AIM OF THE TASK —
The entries below hold a line with "Click the word" and a line with "Task: Open the FAQ navigation link". Return those lines and all that lie between them, exactly and only.

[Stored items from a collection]
▬▬▬▬▬▬
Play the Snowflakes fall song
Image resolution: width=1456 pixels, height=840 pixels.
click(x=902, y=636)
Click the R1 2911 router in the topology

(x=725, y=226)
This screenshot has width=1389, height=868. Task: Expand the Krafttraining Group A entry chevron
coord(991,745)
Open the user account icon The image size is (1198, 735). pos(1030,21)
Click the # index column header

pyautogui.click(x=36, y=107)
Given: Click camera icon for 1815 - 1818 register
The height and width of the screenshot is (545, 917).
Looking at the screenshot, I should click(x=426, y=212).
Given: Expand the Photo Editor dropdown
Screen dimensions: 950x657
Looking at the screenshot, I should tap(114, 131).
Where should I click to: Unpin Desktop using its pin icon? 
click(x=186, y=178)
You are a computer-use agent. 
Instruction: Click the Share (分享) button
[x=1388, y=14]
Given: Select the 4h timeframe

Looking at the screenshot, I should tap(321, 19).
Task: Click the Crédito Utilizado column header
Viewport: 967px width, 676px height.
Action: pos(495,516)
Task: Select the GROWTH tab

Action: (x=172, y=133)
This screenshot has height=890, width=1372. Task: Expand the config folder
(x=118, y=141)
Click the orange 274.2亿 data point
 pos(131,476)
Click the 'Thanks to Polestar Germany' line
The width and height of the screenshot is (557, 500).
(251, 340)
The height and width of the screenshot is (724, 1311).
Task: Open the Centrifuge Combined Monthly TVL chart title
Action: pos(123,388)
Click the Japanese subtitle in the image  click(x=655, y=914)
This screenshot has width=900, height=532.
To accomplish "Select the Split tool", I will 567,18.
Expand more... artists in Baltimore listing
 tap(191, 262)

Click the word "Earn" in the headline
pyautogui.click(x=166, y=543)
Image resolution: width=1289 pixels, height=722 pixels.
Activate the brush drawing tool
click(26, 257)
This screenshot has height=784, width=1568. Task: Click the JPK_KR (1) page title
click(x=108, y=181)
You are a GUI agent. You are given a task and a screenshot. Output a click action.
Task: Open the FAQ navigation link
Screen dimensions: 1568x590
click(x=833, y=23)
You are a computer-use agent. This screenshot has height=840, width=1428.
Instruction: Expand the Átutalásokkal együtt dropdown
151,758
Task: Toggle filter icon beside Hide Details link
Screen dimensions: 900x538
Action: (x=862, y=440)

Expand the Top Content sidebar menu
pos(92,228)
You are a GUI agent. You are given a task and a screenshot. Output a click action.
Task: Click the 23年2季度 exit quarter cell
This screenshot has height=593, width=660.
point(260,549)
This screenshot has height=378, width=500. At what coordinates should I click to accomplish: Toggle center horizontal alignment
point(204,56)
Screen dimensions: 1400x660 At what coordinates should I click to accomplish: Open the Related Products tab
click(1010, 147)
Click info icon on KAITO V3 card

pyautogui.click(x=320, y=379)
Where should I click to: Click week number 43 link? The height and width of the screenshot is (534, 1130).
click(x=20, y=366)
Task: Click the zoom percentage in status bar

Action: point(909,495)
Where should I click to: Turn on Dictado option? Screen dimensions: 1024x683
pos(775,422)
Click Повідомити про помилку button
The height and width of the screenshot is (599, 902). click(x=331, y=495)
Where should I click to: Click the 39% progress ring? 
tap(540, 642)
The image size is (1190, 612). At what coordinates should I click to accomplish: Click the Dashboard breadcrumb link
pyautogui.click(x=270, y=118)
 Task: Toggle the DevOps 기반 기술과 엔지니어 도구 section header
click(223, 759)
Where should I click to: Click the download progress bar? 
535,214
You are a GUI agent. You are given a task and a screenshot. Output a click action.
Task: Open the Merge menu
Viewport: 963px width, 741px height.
▬▬▬▬▬▬
ANSWER SPACE —
Click the word "Earn" in the headline
pyautogui.click(x=166, y=543)
Image resolution: width=1289 pixels, height=722 pixels.
Activate the brush drawing tool
click(26, 257)
This screenshot has height=784, width=1568. Task: Click the JPK_KR (1) page title
click(x=108, y=181)
You are a GUI agent. You are given a task and a screenshot. Output a click action.
Task: Open the FAQ navigation link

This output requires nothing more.